There were three rooms on each floor, and most of the doors were open as a concession to the thick July heat. Jack saw that the rooms had been divided into crude cubicles, with each living space separated from the others by a strung-up blanket. Six, seven, up to a dozen people were
crammed into each room, lying on bunks of crude lumber or sprawled in one of the few remaining chairs. Children chased one another through the halls. When the soldiers and their furious escort reached the fourth floor, the door to the first apartment opened, and an elderly woman walked out. Jack looked past her into the apartment and saw a couple kissing. They were standing, the woman leaning against a wall, her face turned to the door, the man’s hands planted on either side of her head. She opened her eyes just as Jack looked in. She stared at him, impassive. He turned quickly away.

Maria stopped in front of the last apartment on the floor, poked her head through the open doorway, and immediately she began yelling in some Slavic language.

“Fucking DPs,” the older of the two GIs muttered.

“Hey, Lieutenant,” the other one said in a thick Southern accent. “You speak the lingo? Think you can figure out what the hell’s going on here?”

“Not my job, Private,” Jack said, but now Maria had switched to broken German, and he was curious to find out just whom she was threatening to throw down the stairs.

He pushed into the room and found her towering over what he took, at first, for an elderly man, hunched at the waist, propped up by crutches fashioned from two lengths of broken board.

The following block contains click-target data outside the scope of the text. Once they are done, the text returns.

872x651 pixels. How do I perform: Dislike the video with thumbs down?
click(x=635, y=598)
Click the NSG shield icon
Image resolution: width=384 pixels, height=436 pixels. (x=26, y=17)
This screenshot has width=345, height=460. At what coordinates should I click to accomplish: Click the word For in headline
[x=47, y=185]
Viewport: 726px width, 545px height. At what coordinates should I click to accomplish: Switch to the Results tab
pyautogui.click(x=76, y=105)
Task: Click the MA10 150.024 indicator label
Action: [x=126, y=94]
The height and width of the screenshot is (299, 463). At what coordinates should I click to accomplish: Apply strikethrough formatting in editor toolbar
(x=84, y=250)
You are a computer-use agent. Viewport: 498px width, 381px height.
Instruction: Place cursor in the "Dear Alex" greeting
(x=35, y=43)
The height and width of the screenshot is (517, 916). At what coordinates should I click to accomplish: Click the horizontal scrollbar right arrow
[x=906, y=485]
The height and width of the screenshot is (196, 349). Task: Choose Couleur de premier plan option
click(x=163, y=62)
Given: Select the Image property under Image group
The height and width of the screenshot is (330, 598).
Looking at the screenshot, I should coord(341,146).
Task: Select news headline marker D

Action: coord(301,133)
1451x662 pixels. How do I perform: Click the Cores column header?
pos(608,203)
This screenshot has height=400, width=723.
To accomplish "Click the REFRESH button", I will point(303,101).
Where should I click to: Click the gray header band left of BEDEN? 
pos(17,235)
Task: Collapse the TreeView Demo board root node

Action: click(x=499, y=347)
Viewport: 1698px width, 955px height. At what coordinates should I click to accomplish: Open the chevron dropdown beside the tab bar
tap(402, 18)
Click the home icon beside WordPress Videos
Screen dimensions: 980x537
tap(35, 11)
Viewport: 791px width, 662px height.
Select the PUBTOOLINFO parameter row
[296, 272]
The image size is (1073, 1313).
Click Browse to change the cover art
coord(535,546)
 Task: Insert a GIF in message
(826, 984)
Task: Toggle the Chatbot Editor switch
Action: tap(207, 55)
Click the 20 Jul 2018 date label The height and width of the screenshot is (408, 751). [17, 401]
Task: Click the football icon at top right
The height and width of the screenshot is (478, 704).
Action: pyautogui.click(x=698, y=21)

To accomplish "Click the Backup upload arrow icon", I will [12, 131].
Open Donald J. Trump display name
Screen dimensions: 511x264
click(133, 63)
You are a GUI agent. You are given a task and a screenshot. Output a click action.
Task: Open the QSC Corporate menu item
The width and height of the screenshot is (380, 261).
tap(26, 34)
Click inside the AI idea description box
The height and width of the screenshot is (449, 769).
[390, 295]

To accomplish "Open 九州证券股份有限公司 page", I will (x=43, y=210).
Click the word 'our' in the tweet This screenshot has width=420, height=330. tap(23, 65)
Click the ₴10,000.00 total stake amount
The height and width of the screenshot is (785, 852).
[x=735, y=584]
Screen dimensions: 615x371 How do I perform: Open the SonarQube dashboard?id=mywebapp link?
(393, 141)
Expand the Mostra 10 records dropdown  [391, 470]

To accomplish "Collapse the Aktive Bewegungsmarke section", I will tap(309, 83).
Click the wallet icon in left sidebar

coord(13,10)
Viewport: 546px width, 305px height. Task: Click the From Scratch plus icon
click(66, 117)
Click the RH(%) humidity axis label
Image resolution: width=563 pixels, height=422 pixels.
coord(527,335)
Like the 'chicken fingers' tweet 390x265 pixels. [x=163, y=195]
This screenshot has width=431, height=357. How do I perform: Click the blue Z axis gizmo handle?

The man’s body shook with the effort of staying upright. Huddled behind him were two small boys, one of them in tears.

Jack said, “Is it the children you plan to throw down the stairs, Maria? Or the man with the canes?”

Maria looked surprised at his German, though unembarrassed that her threats had been overheard. “They don’t get out, I throw them down all three.” Her accent was thick, her grammar terrible, but she had no trouble making herself understood.

“This room is for this men!” Maria said, pointing to the back of the room, where Jack now noticed two men sitting at a small table, filling the air with the smoke of their cigarettes. They acknowledged his presence with barely a glance. They appeared to have been harvested from the same potato field as Maria.

The
KZler
was lucky Maria was here, she told Jack. Otherwise the rightful residents might have taken the interlopers’ eviction into their own hands, and then all three would be crying, not just the little louse.